There is no quick fix solution, but I still think it a mighty good thing to do something, whether it is goofy or seems insignificant, to show someone you are worried about, that you wish there was something you could give to take away their pain. But more than anything, to show you care, you might not truly understand, but you care.
It’s clear that the chap below cared and did something for someone he cared about:
I have had one major challenge to deal with myself…as I have referred to in some posts. I feel a million times better now I have had a chance to distance myself from that situation for some time. The pain is there but I am winning!
I made a dreadful mistake, I didn’t know how harmful it was to bottle up all the hurt that situation was causing me and try to deal with it on my own. In my case, it was the drip drip effect of constant taunting for over two years and then the animosity of one person, that intensified during the year before I was the victim of a crime. It wore me down, to the point I made at least one unwise decision and put myself in danger.

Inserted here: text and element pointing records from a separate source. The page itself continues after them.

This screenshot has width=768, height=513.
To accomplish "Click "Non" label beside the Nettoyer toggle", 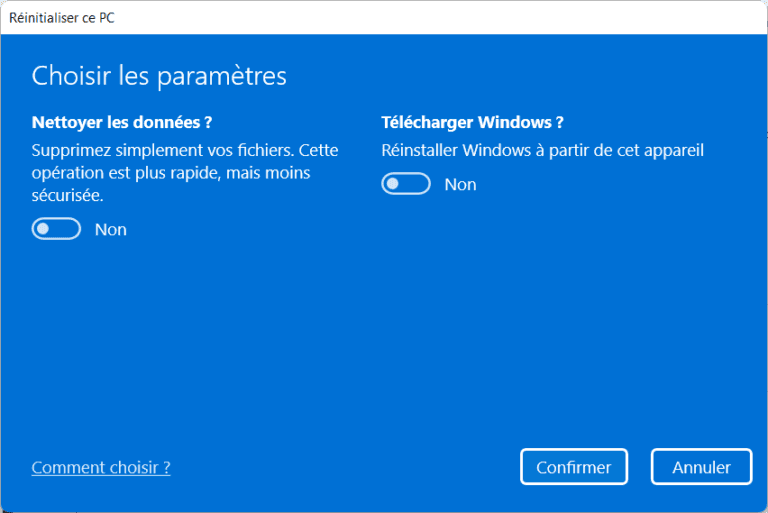I will click(x=111, y=230).
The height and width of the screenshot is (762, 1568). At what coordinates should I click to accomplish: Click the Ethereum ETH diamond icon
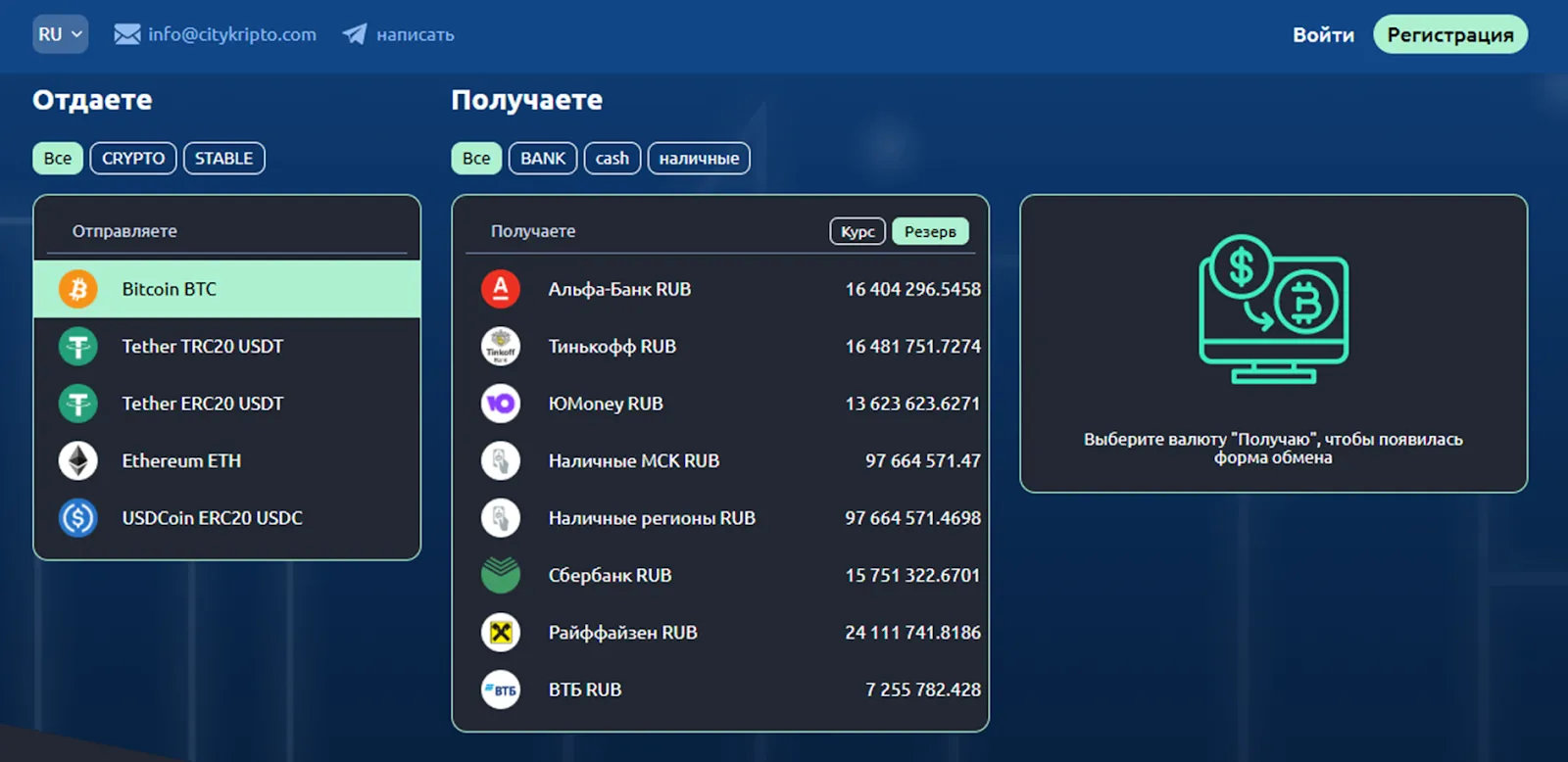click(x=78, y=460)
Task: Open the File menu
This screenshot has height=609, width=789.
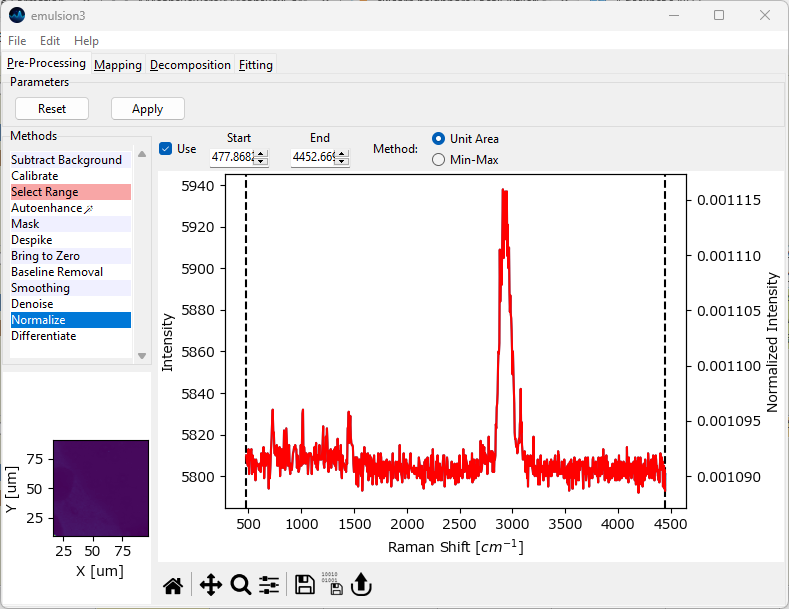Action: pos(17,41)
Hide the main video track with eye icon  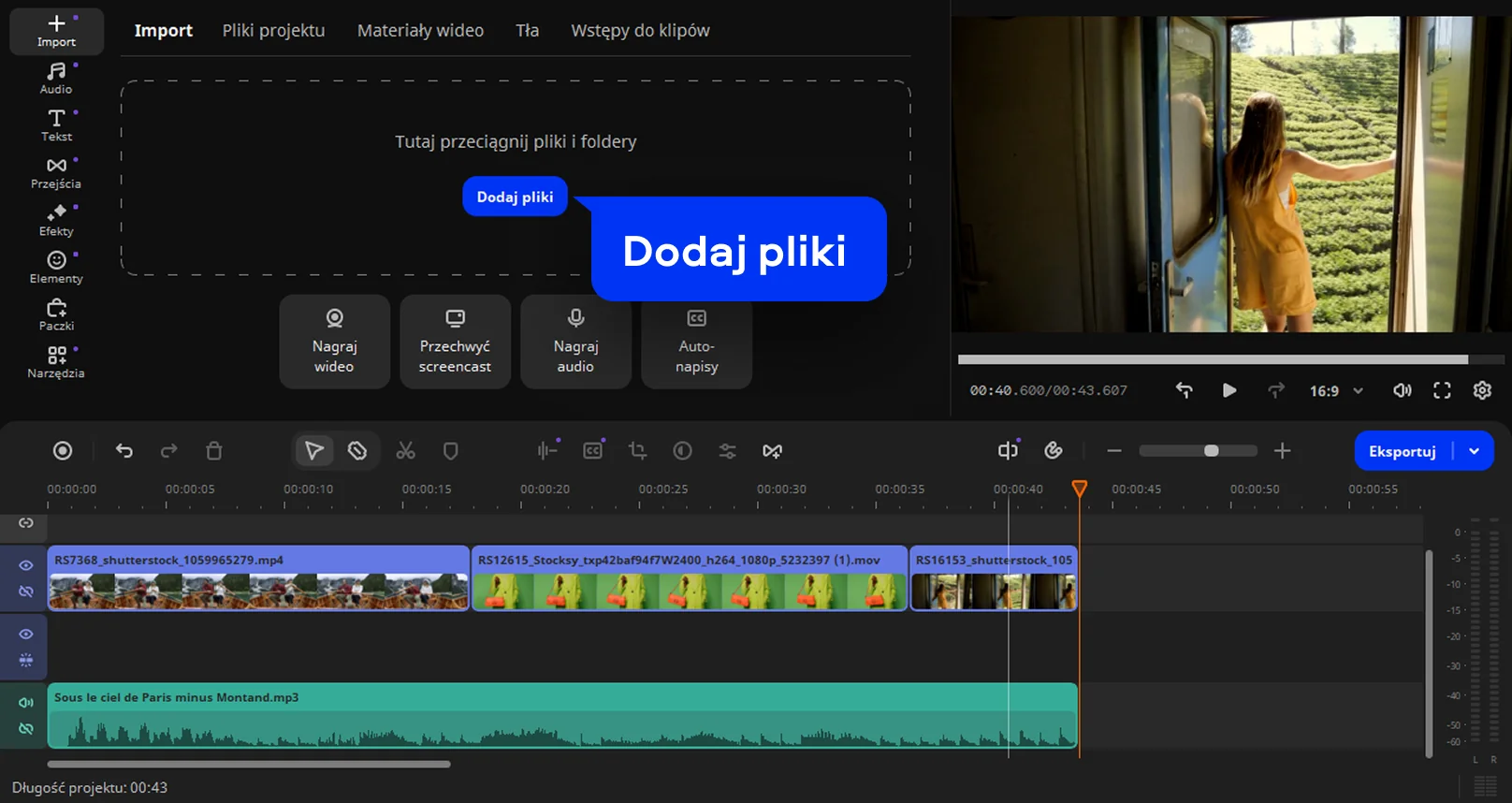click(26, 565)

I have said it before and I will say it again, what happened to me in the park has not really been so hard to get over. It’s there, but it is in a box with the lid firmly sealed tight shut and I keep that box on the very top shelf. I do feel as if I have conquered that threat to my peace of mind and joyful disposition. The other challenge…it has not been so easy.
I am very grateful for all of the little tiny somethings that others did. Nobody could undo what had happened to me. At the time there was certainly no way I was going to just wake up and forget everything that was hurting and “get over it” with the click of my fingers. I was not always able to cope with visitors or anything that excited or tired me too much. But all those little somethings from others mean so much to me!